Saudi Pangkas Produksi, WTI & Brent Kompak Menguat

Bisnis.com,07 Agt 2018, 07:00 WIB
Penulis: Aprianto Cahyo Nugroho
Prediksi Harga Minyak WTI/Reuters

Bisnis.com, JAKARTA – Harga minyak mentah ditutup pada level tertinggi dalam sepekan pada perdagangan Senin (6/8/2018) setelah pemangkasan produksi Arab Saudi meningkatkan kekhawatiran pengetatan pasokan dunia.

Minyak mentah West Texas Intermediate untuk pengiriman September menguat 0,8% atau 0,52 poin di posisi US$69,01 per barel di New York Mercantile Exchange. Total volume yang diperdagangkan mencapai sekitar 38% di bawah rata-rata perdagangan 100 hari.

Sementara itu, Brent untuk pengiriman Oktober menguat 0,54 poin ke level US$73,75 di bursa ICE Futures Europe yang berbasis di London.
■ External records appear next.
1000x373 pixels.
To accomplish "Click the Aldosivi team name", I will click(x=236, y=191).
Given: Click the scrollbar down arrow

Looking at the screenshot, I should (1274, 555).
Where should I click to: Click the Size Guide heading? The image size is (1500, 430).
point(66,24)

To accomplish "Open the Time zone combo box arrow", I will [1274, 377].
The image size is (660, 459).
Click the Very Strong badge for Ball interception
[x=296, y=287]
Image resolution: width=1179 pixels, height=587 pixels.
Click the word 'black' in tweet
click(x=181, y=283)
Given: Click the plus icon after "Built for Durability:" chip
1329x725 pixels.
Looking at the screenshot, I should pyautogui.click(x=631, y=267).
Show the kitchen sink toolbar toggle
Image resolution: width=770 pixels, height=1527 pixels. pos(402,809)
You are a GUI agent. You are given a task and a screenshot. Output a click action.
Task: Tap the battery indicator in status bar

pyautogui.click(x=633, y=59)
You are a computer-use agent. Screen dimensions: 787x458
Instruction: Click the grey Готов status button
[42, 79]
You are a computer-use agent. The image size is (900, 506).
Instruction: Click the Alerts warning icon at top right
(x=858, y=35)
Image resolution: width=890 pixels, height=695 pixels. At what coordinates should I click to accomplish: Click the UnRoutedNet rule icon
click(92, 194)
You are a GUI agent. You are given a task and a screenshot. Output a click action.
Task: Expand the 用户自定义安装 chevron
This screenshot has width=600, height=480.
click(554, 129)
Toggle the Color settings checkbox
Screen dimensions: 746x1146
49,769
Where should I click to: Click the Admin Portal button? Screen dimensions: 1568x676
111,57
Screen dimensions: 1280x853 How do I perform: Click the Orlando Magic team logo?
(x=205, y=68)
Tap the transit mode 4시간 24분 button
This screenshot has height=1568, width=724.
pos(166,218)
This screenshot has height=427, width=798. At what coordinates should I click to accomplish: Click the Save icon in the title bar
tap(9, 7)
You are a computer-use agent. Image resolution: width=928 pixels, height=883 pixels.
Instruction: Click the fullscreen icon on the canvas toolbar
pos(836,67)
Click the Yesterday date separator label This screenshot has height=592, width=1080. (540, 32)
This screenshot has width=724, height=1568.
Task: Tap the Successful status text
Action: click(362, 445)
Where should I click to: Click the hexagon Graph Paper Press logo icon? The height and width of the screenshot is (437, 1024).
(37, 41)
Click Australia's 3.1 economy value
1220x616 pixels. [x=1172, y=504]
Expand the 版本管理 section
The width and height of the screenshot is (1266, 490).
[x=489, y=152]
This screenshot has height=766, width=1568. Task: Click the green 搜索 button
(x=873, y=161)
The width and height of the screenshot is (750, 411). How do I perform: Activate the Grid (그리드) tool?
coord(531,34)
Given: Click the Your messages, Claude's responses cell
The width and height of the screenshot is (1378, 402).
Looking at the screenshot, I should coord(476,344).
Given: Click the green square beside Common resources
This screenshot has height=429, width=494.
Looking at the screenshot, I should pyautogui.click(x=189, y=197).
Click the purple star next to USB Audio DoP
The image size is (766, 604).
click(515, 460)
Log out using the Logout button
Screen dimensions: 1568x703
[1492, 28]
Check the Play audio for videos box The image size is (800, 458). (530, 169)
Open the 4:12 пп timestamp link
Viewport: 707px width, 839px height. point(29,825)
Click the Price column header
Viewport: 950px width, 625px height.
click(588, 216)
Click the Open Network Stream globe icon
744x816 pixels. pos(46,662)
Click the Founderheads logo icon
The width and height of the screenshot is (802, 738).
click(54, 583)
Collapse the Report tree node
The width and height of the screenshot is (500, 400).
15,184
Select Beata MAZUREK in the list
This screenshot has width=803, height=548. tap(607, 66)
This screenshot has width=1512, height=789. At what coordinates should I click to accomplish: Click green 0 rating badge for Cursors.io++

Minyak mentah patokan global diperdagangkan lebih mahal US$5,81 terhadap WTI untuk bulan yang sama.

Dilansir Bloomberg, produsen terbesar OPEC, Arab Saudi, menekan output bulan lalu, menurut delegasi OPEC, meskipun Menteri Energi Khalid al-Falih berjanji untuk menambah sekitar 1 juta barel untuk mencegah kekurangan pasokan.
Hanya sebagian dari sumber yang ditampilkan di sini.